Comcast

Google Fiber’s introduction across the United States has sparked two tendencies in the search company’s competitor ISPs — bleating to Congress about the need to restrict such services, and rapid cost-cutting on their own product tiers to keep them competitive with what Google offers. Occasionally we get flashes of a third option, as when AT&T offers to cut its rates to match Google, provided you allow the company full access to everything you do online. Actual service offers that would beat Google, however, have been few and far between. Comcast is one of the first companies to step up to that plate, with a new 2Gbps service — provided you can afford some truly eye-popping fees.

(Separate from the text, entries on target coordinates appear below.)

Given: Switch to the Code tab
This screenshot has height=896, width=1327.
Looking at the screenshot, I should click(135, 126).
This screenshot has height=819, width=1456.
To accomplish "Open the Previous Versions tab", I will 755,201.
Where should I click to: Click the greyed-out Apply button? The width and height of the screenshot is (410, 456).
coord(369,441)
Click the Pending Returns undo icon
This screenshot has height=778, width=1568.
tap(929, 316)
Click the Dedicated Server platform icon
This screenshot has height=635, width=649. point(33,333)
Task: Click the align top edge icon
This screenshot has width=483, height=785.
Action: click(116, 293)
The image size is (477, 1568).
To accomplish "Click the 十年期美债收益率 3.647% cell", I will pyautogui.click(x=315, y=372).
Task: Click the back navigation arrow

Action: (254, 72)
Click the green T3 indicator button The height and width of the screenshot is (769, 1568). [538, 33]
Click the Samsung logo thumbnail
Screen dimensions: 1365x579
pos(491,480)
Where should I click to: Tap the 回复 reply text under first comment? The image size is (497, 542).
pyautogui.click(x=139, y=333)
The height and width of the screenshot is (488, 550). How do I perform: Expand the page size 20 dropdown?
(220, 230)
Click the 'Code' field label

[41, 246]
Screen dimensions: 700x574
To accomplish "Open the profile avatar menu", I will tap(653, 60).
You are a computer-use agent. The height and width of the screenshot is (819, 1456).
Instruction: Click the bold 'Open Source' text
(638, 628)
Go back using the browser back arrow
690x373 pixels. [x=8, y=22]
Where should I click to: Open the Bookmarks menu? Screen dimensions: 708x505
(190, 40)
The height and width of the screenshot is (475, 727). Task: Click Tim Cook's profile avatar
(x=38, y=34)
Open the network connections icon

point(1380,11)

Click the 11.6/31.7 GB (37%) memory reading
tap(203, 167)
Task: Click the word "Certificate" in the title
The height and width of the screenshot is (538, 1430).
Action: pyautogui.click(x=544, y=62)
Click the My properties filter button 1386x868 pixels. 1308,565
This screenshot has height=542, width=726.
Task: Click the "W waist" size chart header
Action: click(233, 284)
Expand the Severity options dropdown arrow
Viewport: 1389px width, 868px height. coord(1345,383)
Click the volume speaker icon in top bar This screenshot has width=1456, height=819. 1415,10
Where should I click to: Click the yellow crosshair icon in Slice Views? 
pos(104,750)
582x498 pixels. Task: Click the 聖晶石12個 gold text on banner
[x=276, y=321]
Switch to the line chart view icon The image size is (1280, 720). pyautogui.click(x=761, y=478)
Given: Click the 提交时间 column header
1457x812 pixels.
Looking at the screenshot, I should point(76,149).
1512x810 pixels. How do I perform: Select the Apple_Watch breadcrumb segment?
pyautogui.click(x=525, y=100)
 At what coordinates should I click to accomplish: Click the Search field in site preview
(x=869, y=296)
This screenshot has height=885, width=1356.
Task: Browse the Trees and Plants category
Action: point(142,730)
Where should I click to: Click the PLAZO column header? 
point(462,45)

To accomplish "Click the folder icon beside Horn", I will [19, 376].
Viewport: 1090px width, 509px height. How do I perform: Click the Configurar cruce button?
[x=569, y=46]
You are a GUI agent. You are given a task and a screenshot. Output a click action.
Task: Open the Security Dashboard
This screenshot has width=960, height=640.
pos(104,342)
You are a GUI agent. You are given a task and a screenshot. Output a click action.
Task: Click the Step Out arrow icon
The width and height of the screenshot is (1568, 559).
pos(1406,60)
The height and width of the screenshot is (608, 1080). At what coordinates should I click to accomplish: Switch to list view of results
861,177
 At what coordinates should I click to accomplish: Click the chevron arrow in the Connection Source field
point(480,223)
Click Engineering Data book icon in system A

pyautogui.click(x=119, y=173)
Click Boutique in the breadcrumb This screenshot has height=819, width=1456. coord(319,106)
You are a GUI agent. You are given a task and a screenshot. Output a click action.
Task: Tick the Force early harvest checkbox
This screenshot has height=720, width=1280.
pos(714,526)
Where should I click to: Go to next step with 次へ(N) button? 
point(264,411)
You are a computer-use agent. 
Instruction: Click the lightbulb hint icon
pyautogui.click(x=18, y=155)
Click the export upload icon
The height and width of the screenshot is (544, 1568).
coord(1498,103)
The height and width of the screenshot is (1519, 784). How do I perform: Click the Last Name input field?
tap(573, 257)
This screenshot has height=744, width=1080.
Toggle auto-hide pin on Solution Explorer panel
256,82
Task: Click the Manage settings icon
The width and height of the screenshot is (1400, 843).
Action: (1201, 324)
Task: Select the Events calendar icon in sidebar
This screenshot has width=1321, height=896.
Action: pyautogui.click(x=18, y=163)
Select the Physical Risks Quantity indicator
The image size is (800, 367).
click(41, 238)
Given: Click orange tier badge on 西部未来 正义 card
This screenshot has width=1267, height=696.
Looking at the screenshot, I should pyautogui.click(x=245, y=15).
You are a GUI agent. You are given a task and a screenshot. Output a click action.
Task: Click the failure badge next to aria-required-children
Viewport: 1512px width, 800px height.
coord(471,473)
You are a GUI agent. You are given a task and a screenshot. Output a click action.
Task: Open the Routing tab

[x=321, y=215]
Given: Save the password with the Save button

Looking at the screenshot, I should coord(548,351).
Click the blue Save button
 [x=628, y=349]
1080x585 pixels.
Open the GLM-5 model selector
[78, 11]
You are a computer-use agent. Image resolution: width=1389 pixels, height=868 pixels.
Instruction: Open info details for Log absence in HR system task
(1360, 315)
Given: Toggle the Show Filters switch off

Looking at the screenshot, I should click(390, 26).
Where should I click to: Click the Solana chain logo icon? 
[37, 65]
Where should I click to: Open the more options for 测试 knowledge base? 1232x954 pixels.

According to the terms and conditions on its own website, Comcast’s new 2Gbps service will cost you $300 a month with a mandatory two-year contract. A $159/month price will be available in certain markets in the midwest, provided customers sign a three-year contract. Customers will need to live within 1/3 of a mile of a Comcast fiber network deployment and will be charged a $500 installation fee along with a $500 service activation fee. Google Fiber, in contrast, offers a typically waived $300 service fee if you sign a one-year contract and $70 per month.
Gigabit Pro
Comcast’s Gigabit Pro service markets
Add it all up, and a 2Gbps Comcast subscriber will pay $4600 the first year and $3600 per year thereafter (assuming the rate stays down). There are no bundled cable options available. In Provo, Kansas, the Google Fiber provider offers service at $70 per month ($840 per year) or $1440 per month if you purchase a combined cable + Internet plan. That’s… well, let’s be honest. That’s pretty terrible. At $3600 per year as compared to $860 per year, you’re paying 4.28x as much for 2x the performance.
While it’s always true that someone, somewhere is willing to pay for more speed, it’s hard to believe that many PC customers have needs that could plausibly stress a 2Gbps connection. There’ve been times, typically around review dates, that I’d kill to have full gigabit access, but as Comcast’s “PC requirements” page notes, you need 10Gig ports and a high-end switch just to hook up to the service, at least if you intend to share the 2Gbps love around your house. Conventional consumer networking equipment literally isn’t designed to reach the kinds of speeds that Comcast is offering here. The difference between 1Gbps and 2Gbps is the difference between 125MB/s and 250MB/s worth of bandwidth, which means you’d best have an SSD if you intend to download and not be held back by the write performance of your hard drive.
It’s good to see the existing ISPs working to offer some degree of competition to Google’s gigabit fiber, but it’s hard not to view this as a giant cash grab. Precious few consumers are going to pony up the equivalent price of a cheap used car to download torrents or web pages at double the ludicrous speed that gigabit fiber already offers, and Comcast has priced the capability to make certain that even the handful of customers who satisfy the requirements won’t be able to afford the service.
There’s no word yet on whether Comcast intends to offer a lower-cost version of the service with lower service tiers and a more reasonable price tag.